Task
Can you put the lines from the one containing "You are a computer-use agent. Screen" through the one containing "(x=345, y=93)" into a two-column CSV with the columns text and coordinates, one row for each text-and-answer pair, each field quoted and with line breaks turned into spaces? Leave the pictures out.

Item coordinate data
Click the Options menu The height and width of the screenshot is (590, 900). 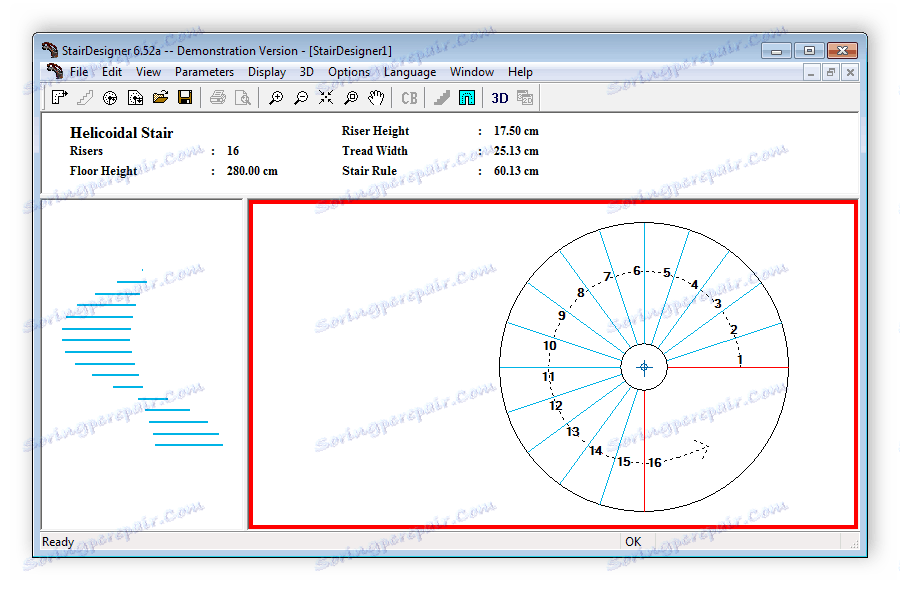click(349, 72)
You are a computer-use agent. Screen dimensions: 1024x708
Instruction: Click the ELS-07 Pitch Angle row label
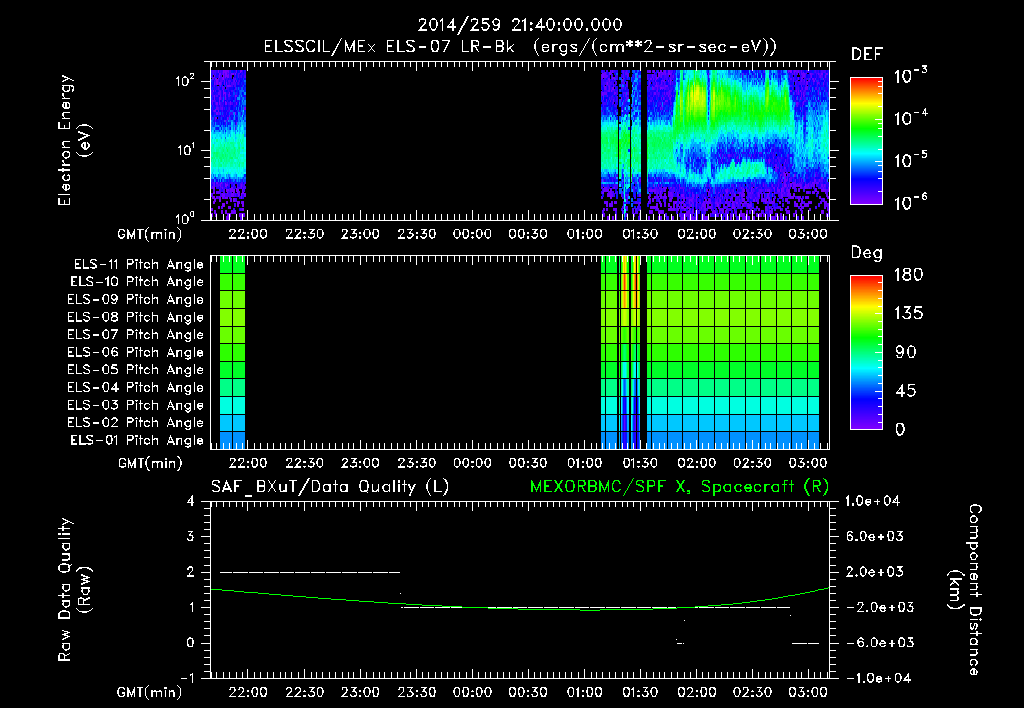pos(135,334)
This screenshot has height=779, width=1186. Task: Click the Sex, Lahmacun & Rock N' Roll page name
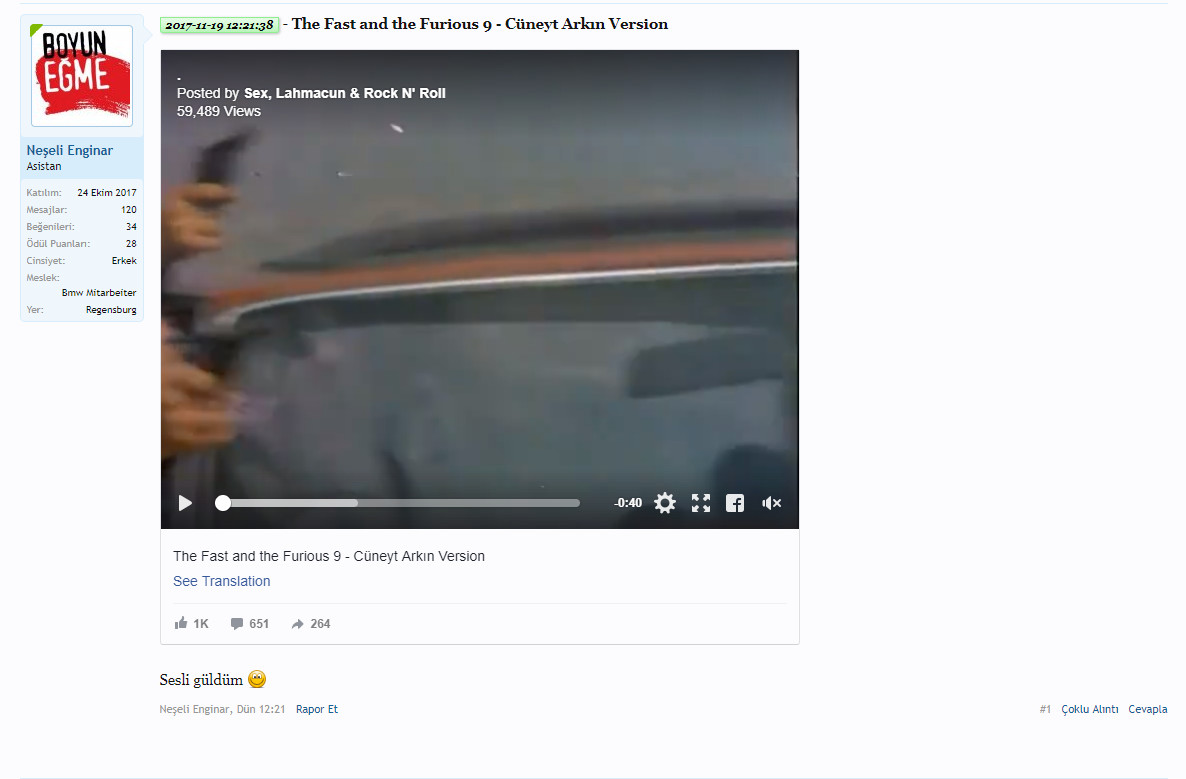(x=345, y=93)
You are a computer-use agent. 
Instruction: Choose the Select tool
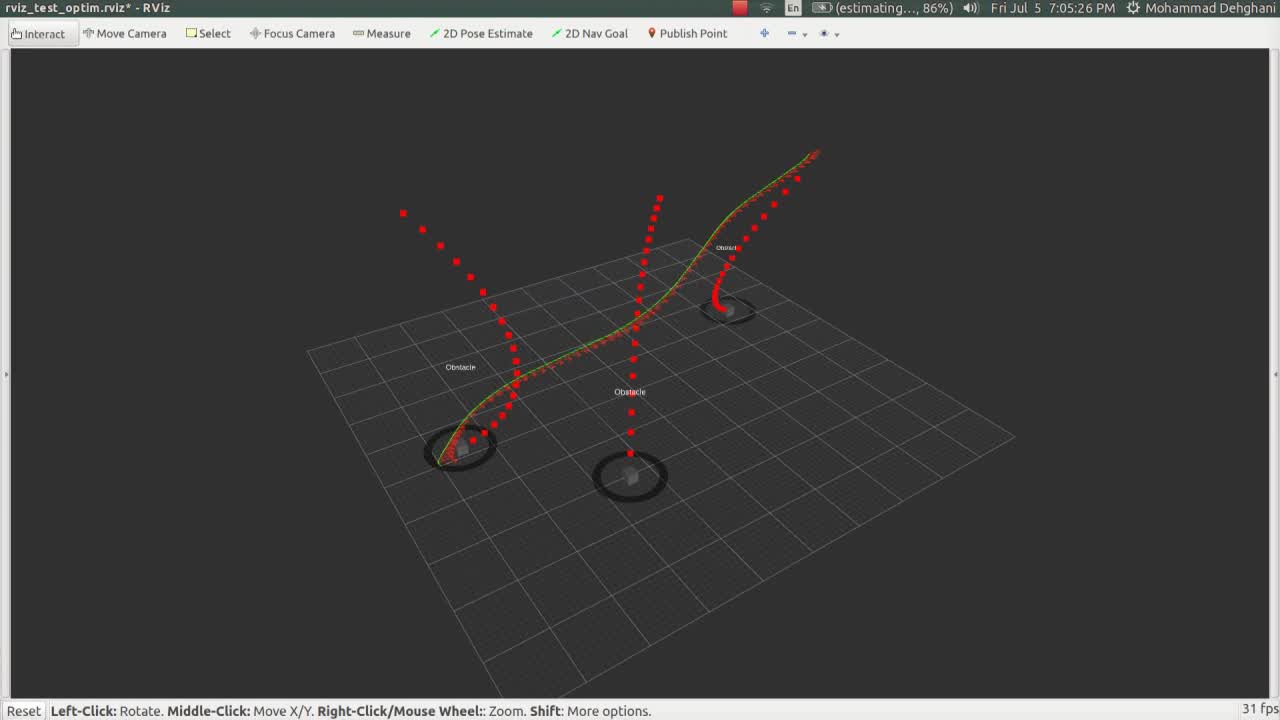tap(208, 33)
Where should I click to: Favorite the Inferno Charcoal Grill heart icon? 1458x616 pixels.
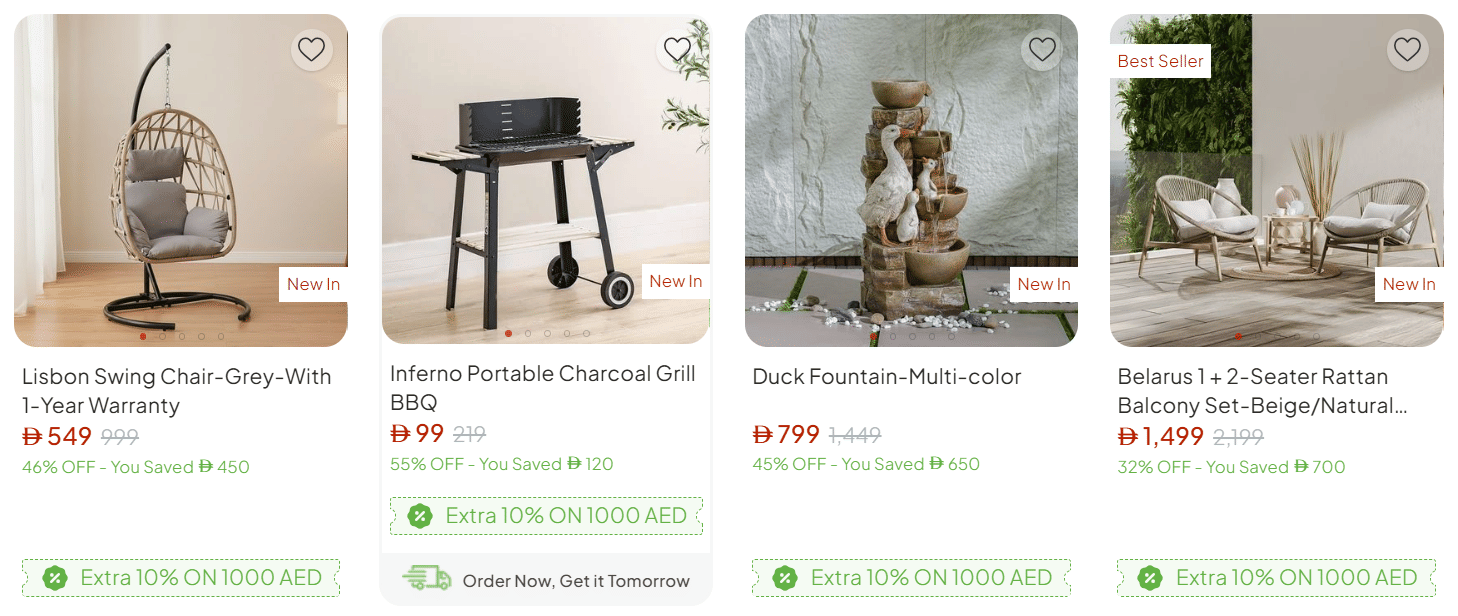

Finished answer
text,coordinates
"You are a computer-use agent. Screen dimensions: 1024x708 Instruction: Click the ELS-07 Pitch Angle row label","pos(135,334)"
"This screenshot has height=779, width=1186. Task: Click the Sex, Lahmacun & Rock N' Roll page name","(x=345, y=93)"